▶ [Blok tekstu]:
═══

Liga białoruska: 4 tys. kibiców na trybunach, BATE Borysów liderem
Podczas minionego weekendu spadła frekwencja w lidze białoruskiej. Niewykluczone, że to efekt wykrycia obecności koronawirusa u jednego z zawodników FK Mińsk.
Pozostałe siedem spotkań 9. kolejki odbyło się jednak zgodnie z planem. Obejrzało je z wysokości trybun 4 tys. sympatyków futbolu. Tydzień temu, podczas pełnej 8. kolejki, było to ponad 8 tys. fanów.
Największą widownię zgromadził sobotni hitowy mecz BATE Borysów z FK Słuck (3:0). Na stadionie oglądało go 1157 osób.
Wicemistrz kraju jest liderem rozgrywek i ma 19 pkt. Tuż za jego plecami - z jednym "oczkiem" mniej - znajdują się Torpedo-BiełAZ Żodino oraz Energetyk-BGU Mińsk.

═══

▶ [Zebrane dane]:
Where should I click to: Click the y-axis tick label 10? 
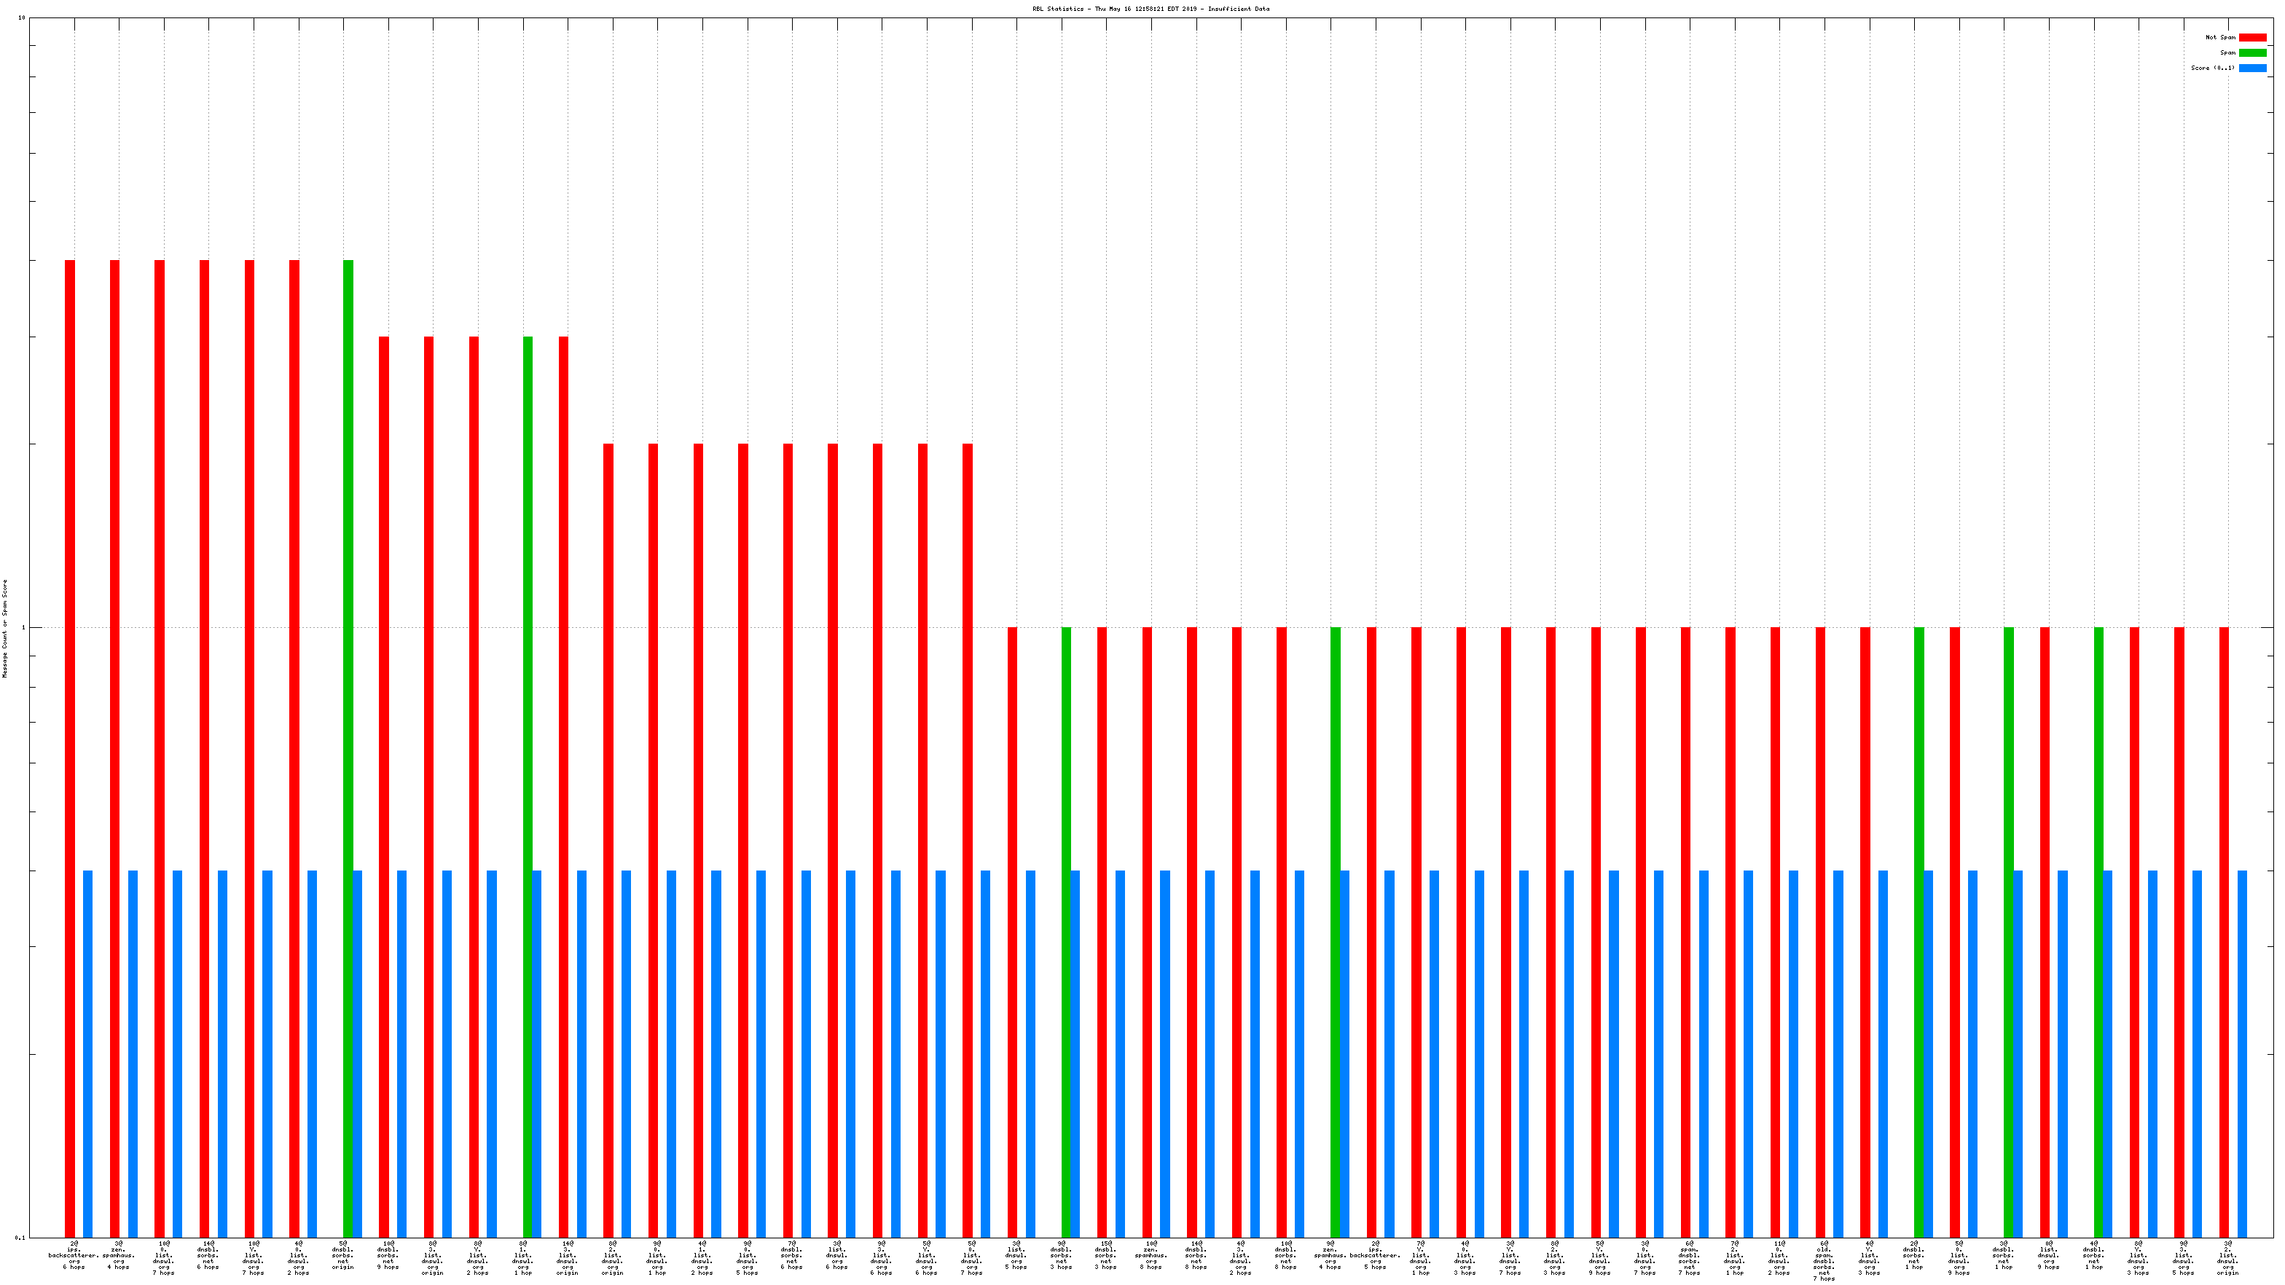click(x=21, y=18)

═══

▶ [Wymagania]:
Przepisz dosłownie fragment tekstu o lidze białoruskiej, zaczynając od słów zawierających "Liga białoruska: 4" i kończąc po "go 1157 osób.".

▶ [Rozwiązanie zadania]:
Liga białoruska: 4 tys. kibiców na trybunach, BATE Borysów liderem
Podczas minionego weekendu spadła frekwencja w lidze białoruskiej. Niewykluczone, że to efekt wykrycia obecności koronawirusa u jednego z zawodników FK Mińsk.
Pozostałe siedem spotkań 9. kolejki odbyło się jednak zgodnie z planem. Obejrzało je z wysokości trybun 4 tys. sympatyków futbolu. Tydzień temu, podczas pełnej 8. kolejki, było to ponad 8 tys. fanów.
Największą widownię zgromadził sobotni hitowy mecz BATE Borysów z FK Słuck (3:0). Na stadionie oglądało go 1157 osób.